What this task involves: From the data below, repeat exactly the lines from the line with "Task: Open profile options gear menu" to the line with "Given: Open the 插入(I) menu", both included.

******************************

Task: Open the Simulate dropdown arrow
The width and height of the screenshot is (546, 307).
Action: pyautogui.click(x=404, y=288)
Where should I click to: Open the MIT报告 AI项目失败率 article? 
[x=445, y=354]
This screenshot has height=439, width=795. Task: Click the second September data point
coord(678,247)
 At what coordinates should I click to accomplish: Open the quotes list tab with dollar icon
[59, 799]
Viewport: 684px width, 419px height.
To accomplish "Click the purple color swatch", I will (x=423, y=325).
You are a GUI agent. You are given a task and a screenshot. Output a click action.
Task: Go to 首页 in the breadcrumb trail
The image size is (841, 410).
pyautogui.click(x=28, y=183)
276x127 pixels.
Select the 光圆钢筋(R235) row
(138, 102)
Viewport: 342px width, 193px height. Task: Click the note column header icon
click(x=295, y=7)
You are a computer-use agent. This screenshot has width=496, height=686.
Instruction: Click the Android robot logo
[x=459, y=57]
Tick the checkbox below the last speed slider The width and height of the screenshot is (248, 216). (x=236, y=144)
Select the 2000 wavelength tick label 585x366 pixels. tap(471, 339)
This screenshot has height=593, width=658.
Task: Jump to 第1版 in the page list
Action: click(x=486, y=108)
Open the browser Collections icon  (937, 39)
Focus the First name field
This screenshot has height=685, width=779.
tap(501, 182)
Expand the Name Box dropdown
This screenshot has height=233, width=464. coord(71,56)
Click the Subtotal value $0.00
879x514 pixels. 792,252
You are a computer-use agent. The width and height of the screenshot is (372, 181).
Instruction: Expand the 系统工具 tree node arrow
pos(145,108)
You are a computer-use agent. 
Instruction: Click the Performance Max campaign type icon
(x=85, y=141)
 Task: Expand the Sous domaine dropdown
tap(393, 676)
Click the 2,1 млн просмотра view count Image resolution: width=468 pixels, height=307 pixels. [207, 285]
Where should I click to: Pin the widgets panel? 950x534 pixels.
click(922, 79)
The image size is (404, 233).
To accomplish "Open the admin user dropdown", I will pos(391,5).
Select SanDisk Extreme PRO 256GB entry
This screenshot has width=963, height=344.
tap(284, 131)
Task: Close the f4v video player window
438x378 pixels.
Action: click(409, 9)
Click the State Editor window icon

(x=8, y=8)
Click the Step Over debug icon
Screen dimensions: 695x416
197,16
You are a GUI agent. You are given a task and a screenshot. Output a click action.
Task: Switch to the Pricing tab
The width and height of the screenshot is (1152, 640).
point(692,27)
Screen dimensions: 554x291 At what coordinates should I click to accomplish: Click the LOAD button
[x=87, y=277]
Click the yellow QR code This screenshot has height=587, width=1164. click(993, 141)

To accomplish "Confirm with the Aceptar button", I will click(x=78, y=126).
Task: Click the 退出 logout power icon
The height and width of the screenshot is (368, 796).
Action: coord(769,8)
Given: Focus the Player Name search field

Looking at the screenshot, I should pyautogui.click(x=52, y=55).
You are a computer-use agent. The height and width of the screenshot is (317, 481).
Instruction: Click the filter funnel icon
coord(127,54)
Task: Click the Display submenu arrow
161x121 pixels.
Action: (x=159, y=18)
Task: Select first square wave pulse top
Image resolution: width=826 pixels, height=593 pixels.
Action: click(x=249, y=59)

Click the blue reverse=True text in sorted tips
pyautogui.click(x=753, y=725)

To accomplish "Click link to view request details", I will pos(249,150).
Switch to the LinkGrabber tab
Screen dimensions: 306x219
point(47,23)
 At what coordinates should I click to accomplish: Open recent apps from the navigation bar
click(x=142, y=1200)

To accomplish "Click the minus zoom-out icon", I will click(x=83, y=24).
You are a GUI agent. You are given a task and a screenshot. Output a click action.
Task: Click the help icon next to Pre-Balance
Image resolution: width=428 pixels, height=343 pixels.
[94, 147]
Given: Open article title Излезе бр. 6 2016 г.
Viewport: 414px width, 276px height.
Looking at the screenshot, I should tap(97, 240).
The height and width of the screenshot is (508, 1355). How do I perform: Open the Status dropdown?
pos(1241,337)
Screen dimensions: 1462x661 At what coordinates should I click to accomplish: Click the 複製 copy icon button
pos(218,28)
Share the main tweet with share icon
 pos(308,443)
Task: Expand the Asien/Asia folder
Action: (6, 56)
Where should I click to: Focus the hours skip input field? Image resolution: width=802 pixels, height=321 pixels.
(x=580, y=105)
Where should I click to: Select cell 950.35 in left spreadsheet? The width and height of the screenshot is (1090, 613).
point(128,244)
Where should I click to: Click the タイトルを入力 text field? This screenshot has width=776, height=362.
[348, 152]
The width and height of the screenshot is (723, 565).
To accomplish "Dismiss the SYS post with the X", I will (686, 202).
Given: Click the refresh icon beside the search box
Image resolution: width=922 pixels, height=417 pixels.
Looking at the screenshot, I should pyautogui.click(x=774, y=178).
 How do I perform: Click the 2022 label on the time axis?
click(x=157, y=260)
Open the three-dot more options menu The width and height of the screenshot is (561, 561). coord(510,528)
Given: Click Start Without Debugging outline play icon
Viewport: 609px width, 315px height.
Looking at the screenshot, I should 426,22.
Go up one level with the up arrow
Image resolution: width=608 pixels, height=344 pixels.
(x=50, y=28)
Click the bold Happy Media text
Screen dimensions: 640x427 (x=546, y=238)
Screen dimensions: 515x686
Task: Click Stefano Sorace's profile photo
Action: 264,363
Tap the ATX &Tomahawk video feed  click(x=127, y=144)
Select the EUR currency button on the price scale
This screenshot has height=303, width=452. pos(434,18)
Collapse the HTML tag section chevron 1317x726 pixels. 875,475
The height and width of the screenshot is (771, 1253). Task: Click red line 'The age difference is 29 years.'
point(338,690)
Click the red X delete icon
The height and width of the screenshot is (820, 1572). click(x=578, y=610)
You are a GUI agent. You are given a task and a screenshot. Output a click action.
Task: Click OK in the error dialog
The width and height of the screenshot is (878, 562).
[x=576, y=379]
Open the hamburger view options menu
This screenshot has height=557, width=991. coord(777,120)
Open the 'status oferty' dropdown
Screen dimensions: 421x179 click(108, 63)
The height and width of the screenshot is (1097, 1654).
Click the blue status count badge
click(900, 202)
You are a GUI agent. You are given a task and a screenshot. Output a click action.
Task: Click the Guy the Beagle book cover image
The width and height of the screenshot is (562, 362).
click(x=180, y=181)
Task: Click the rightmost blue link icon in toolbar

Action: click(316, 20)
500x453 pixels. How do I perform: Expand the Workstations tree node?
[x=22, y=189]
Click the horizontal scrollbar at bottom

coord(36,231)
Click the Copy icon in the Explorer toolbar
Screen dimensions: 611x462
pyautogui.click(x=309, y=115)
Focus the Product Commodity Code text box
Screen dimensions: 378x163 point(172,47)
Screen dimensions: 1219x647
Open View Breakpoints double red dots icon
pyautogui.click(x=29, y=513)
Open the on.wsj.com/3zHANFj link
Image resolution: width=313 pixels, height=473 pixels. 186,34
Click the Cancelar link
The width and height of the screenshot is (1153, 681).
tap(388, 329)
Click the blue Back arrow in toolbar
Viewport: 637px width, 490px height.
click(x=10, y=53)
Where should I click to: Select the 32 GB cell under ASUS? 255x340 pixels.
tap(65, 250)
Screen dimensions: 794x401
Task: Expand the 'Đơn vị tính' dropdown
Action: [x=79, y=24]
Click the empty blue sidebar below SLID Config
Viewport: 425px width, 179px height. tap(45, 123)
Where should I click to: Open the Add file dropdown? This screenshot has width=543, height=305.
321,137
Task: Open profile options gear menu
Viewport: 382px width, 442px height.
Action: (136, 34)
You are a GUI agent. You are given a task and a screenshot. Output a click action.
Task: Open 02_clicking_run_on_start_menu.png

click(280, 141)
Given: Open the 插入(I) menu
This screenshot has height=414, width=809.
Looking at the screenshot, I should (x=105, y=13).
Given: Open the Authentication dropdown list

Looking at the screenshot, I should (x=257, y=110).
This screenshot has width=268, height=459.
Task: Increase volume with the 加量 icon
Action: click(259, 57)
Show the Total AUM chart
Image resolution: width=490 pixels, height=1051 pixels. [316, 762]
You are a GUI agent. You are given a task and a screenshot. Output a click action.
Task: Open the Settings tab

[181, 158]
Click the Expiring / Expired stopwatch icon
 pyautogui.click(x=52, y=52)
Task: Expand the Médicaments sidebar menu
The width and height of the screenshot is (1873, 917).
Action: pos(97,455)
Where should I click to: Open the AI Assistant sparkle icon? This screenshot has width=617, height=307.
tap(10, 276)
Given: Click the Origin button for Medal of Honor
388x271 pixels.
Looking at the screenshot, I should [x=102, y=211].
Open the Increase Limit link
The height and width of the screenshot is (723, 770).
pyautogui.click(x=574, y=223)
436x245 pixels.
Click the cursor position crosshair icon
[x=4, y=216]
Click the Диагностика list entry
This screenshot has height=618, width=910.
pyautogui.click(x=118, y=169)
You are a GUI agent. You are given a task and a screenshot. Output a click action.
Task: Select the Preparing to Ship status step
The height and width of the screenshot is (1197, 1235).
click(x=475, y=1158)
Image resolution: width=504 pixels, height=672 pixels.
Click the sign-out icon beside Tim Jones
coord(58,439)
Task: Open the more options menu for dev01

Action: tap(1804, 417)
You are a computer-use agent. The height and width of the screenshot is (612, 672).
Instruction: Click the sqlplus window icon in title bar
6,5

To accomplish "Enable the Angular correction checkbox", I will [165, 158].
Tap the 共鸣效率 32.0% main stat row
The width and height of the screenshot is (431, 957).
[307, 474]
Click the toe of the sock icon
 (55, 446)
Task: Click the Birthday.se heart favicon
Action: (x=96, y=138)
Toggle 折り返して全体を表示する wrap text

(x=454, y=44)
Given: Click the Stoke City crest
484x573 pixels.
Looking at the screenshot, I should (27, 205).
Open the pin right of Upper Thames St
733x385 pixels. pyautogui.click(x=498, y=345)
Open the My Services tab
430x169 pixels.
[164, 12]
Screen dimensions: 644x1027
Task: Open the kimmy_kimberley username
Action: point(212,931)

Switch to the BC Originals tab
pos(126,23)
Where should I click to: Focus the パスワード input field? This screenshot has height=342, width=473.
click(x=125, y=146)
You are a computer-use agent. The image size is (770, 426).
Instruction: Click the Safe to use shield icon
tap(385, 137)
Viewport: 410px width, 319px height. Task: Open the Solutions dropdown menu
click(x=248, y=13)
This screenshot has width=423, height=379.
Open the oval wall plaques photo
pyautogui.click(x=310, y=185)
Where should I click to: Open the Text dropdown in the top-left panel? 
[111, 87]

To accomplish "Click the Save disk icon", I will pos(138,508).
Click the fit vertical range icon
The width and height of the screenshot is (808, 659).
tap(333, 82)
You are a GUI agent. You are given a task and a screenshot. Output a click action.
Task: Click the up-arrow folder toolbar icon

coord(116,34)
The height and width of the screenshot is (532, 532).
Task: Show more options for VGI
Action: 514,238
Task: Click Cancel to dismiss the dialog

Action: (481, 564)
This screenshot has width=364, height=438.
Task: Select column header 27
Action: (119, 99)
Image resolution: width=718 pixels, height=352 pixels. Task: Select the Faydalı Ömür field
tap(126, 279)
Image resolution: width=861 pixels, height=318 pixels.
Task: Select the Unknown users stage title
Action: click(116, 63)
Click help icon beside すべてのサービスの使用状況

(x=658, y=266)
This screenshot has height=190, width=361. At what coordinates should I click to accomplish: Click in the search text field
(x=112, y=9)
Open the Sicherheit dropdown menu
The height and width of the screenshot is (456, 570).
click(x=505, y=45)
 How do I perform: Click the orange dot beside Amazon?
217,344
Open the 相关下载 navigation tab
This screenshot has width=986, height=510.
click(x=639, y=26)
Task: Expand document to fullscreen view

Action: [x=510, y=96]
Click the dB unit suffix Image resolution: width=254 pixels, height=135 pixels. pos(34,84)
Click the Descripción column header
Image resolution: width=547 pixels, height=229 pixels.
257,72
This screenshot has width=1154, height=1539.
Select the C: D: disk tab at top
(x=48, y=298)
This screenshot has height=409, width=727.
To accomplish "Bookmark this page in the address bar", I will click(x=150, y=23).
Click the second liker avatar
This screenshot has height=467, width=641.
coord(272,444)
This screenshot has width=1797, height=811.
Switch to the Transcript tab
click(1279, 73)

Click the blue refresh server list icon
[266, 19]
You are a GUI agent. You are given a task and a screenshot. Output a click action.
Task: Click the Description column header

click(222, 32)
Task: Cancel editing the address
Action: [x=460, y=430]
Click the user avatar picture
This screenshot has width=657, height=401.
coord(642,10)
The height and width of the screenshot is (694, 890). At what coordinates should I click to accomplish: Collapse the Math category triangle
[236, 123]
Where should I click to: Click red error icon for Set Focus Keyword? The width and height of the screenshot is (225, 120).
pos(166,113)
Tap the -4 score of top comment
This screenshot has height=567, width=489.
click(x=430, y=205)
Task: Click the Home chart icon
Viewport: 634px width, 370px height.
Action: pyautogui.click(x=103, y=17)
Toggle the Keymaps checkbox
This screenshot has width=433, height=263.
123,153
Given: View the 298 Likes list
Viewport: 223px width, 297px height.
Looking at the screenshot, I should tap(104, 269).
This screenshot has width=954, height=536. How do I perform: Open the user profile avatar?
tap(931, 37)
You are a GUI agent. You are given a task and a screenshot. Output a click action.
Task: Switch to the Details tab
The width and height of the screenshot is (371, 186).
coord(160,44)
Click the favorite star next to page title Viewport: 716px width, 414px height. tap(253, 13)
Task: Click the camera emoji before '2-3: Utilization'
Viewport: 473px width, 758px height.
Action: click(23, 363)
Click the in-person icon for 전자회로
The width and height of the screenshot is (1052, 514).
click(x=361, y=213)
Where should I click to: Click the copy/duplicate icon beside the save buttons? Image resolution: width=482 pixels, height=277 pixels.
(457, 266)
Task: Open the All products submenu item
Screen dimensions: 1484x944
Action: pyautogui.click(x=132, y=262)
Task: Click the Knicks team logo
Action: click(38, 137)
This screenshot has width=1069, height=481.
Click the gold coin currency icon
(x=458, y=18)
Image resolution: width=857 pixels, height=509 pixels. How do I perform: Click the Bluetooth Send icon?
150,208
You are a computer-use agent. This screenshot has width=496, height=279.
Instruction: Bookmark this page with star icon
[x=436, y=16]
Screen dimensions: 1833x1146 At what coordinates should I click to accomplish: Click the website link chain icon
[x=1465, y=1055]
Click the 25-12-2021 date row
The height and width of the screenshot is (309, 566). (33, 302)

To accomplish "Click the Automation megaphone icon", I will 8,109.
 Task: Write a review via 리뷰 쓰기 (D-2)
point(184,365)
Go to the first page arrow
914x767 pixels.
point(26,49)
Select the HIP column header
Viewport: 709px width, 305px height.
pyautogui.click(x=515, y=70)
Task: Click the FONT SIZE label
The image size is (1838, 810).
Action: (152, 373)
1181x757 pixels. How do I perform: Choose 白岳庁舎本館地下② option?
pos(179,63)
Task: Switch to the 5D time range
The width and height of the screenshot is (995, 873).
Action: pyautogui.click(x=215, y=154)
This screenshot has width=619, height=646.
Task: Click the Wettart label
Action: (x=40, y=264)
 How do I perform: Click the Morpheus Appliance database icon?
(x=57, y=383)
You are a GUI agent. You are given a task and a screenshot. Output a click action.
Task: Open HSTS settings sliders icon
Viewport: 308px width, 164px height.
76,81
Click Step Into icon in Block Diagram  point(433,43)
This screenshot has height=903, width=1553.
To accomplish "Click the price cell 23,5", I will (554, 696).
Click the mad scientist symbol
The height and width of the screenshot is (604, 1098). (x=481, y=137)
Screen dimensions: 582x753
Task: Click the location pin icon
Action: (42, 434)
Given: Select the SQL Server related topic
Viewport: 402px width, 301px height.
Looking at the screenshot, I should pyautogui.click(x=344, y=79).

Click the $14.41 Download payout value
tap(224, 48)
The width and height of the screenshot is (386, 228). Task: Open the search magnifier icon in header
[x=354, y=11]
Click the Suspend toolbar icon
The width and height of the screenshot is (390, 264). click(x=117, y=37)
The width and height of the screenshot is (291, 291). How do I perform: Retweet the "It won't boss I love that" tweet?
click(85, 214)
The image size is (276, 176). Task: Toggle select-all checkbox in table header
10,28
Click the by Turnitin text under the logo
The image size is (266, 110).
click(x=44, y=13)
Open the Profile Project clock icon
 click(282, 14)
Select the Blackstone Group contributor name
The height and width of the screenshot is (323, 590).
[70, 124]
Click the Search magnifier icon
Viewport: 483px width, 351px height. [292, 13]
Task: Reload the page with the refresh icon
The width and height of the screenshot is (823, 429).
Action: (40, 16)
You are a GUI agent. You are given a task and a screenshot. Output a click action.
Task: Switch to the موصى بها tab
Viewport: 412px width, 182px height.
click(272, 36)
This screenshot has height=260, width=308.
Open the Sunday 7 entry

******************************

Written solution:
Task: Open profile options gear menu
Viewport: 382px width, 442px height.
Action: (136, 34)
You are a GUI agent. You are given a task and a screenshot. Output a click action.
Task: Open 02_clicking_run_on_start_menu.png

click(280, 141)
Given: Open the 插入(I) menu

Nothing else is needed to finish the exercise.